EXCERPTED RECORDS START

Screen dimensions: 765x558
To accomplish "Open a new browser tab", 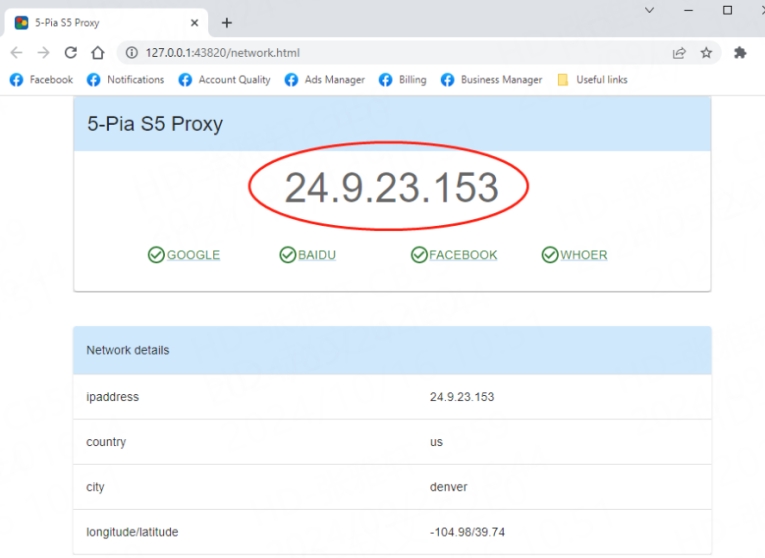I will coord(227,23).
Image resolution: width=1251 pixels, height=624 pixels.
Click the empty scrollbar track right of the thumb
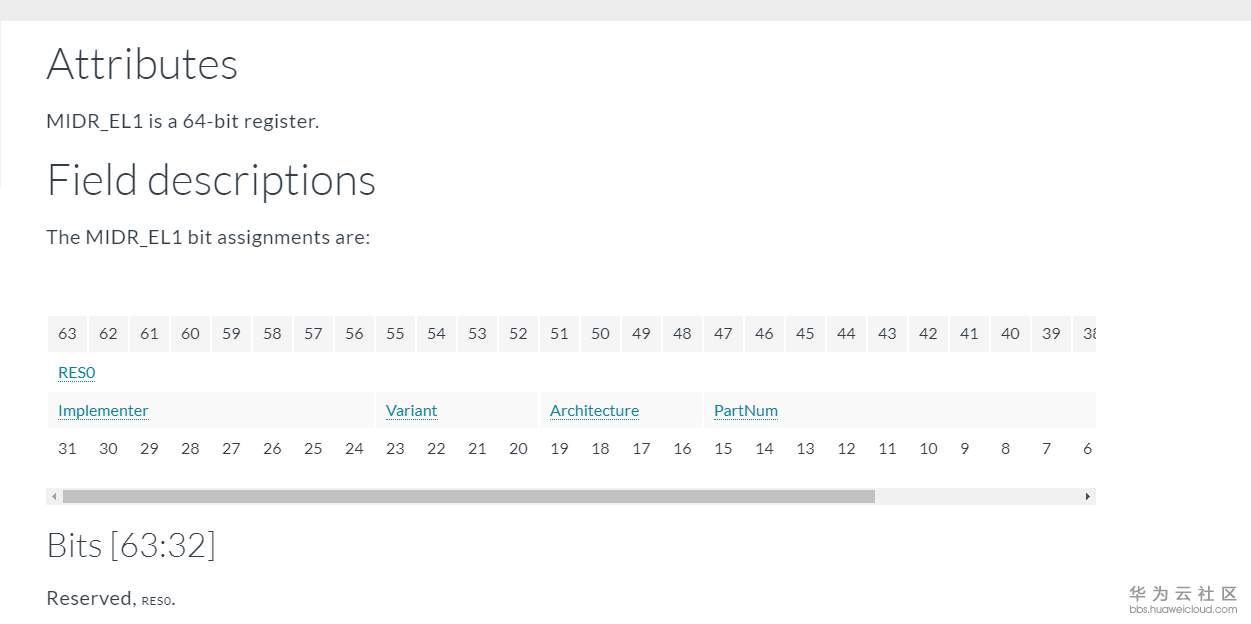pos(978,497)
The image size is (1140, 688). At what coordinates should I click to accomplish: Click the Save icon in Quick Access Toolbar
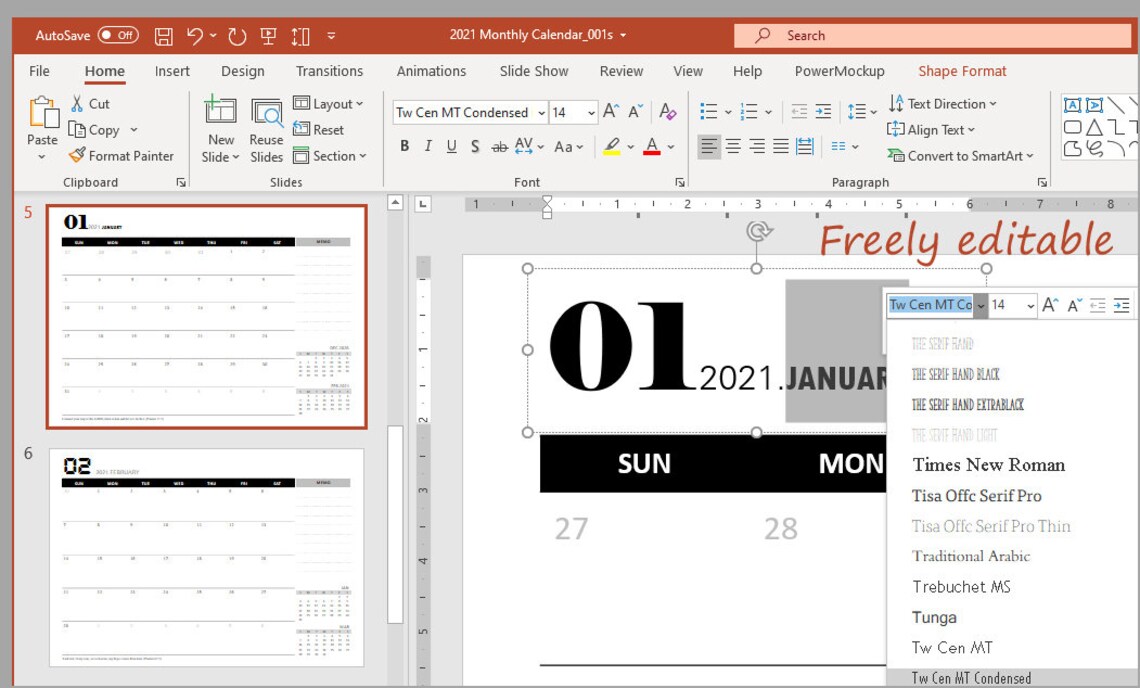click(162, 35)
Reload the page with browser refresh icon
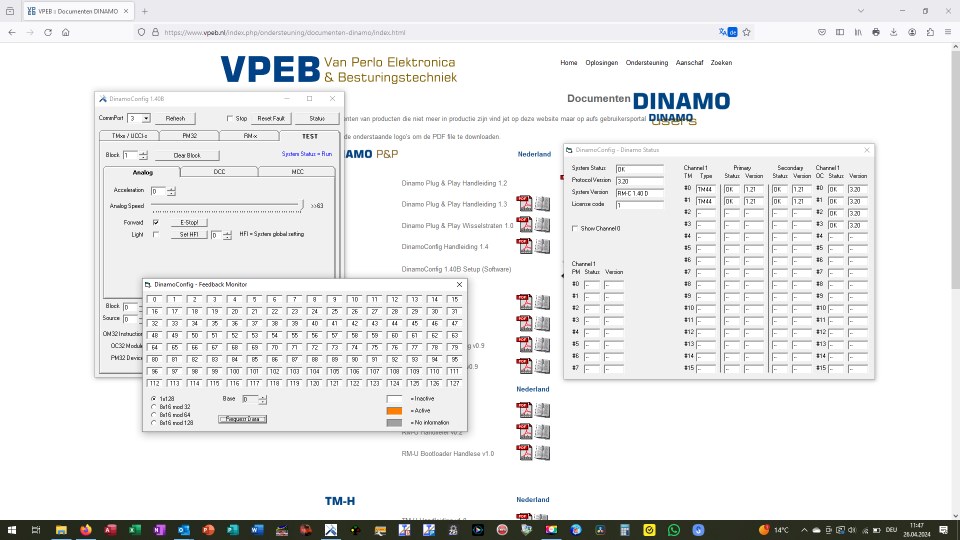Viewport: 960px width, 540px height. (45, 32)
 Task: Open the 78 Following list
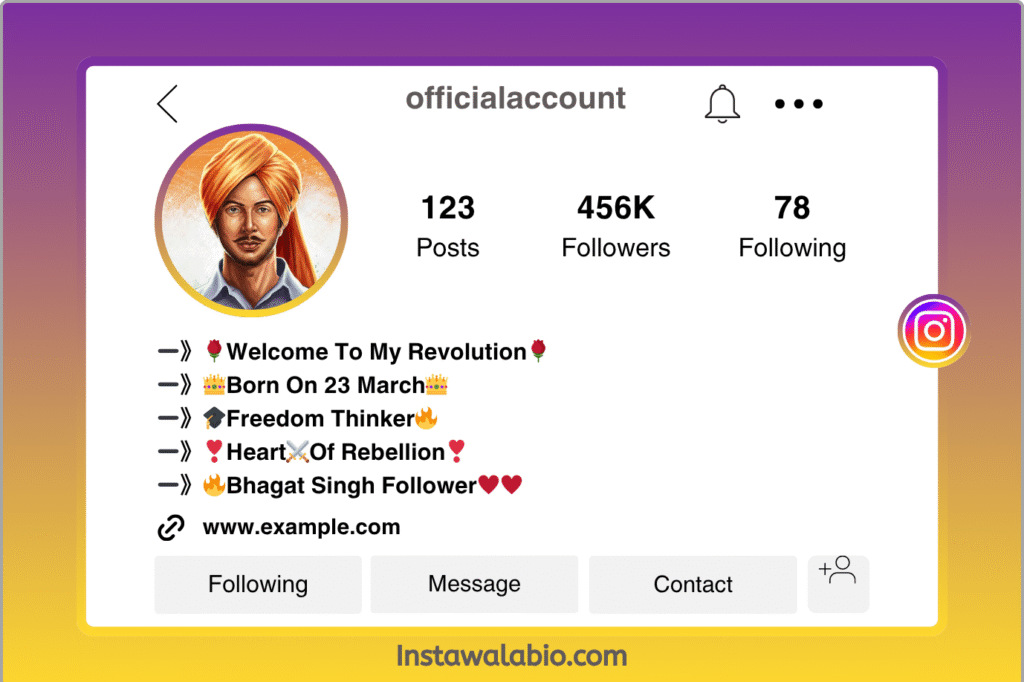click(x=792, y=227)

EXCERPTED RECORDS END

__PROBLEM DESCRIPTION__: Give an exact copy of the line containing "Image resolution: width=1251" and every line after it through the end of the entries. Pictures are to be dropped.

__TASK OUTPUT__:
Image resolution: width=1251 pixels, height=624 pixels.
Click the empty scrollbar track right of the thumb
pos(978,497)
The image size is (1140, 688). At what coordinates should I click to accomplish: Click the Save icon in Quick Access Toolbar
click(162, 35)
Reload the page with browser refresh icon
Viewport: 960px width, 540px height. (45, 32)
 Task: Open the 78 Following list
click(x=792, y=227)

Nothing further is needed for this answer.